The official music video for "Bad!" was released via XXXTentacion's YouTube page on December 15, 2018. It was animated and directed by Tristan Zammit. It features anime-style depictions of X with his various signature hairstyles as he is planting, cultivating, and then becoming one with the tree of life.

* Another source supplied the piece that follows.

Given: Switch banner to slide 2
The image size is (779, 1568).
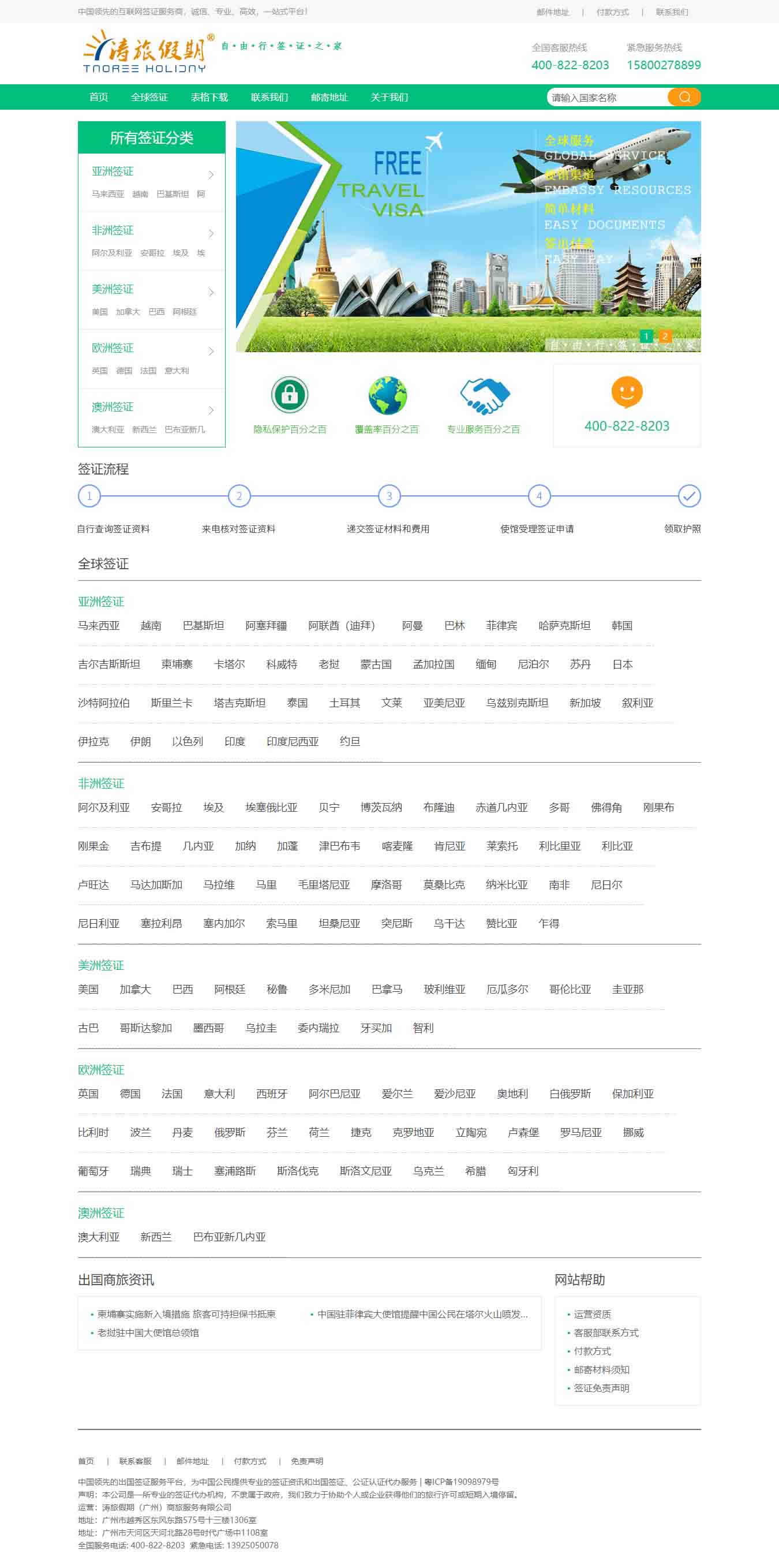Looking at the screenshot, I should point(665,336).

As of May 2023, the music video has been viewed over 180 million times.

== Covers ==
In January 2019, Dutch DJ R3hab released a cover of "Bad!" as a tribute to XXXTentacion.

== Personnel ==
Credits adapted from YouTube.

- XXXTentacion – vocals, writing
- Dave Kutch – mastering
- Kevin Peterson – mastering assistant
- John Cunningham – production, writing, recording, drums, programming
- Robert Soukiasyan – production, writing, mixing, keyboards

== Charts ==

=== Weekly charts ===

| Chart (2018) | Peak position |
|---|---|
| Australia (ARIA) | 31 |
| Austria (Ö3 Austria Top 40) | 50 |
| Belgium (Ultratip Bubbling Under Flanders) | 6 |
| Belgium (Ultratip Bubbling Under Wallonia) | 13 |
| Canada Hot 100 (Billboard) | 10 |
| Czech Republic Singles Digital (ČNS IFPI) | 39 |
| Denmark (Tracklisten) | 31 |
| Estonia (IFPI) | 9 |
| Finland (Suomen virallinen lista) | 20 |
| France (SNEP) | 55 |
| Greece International Digital Singles (IFPI) | 17 |
| Hungary (Single Top 40) | 39 |
| Hungary (Stream Top 40) | 13 |
| Ireland (IRMA) | 23 |
| Italy (FIMI) | 74 |
| Latvia (LAIPA) | 3 |
| Netherlands (Single Top 100) | 48 |
| New Zealand (Recorded Music NZ) | 25 |
| Norway (VG-lista) | 25 |
| Slovakia Singles Digital (ČNS IFPI) | 24 |
| Sweden (Sverigetopplistan) | 21 |
| Switzerland (Schweizer Hitparade) | 29 |
| UK Singles (OCC) | 23 |
| US Billboard Hot 100 | 16 |
| US Hot R&B/Hip-Hop Songs (Billboard) | 7 |

=== Year-end charts ===

| Chart (2019) | Position |
|---|---|
| US Hot R&B/Hip-Hop Songs (Billboard) | 76 |

== Certifications ==

| Region | Certification | Certified units/sales |
| France (SNEP) | Gold | 100,000^{‡} |
| New Zealand (RMNZ) | Platinum | 30,000^{‡} |
| United Kingdom (BPI) | Silver | 200,000^{‡} |
| United States (RIAA) | Platinum | 1,000,000^{‡} |
^{‡} Sales+streaming figures based on certification alone.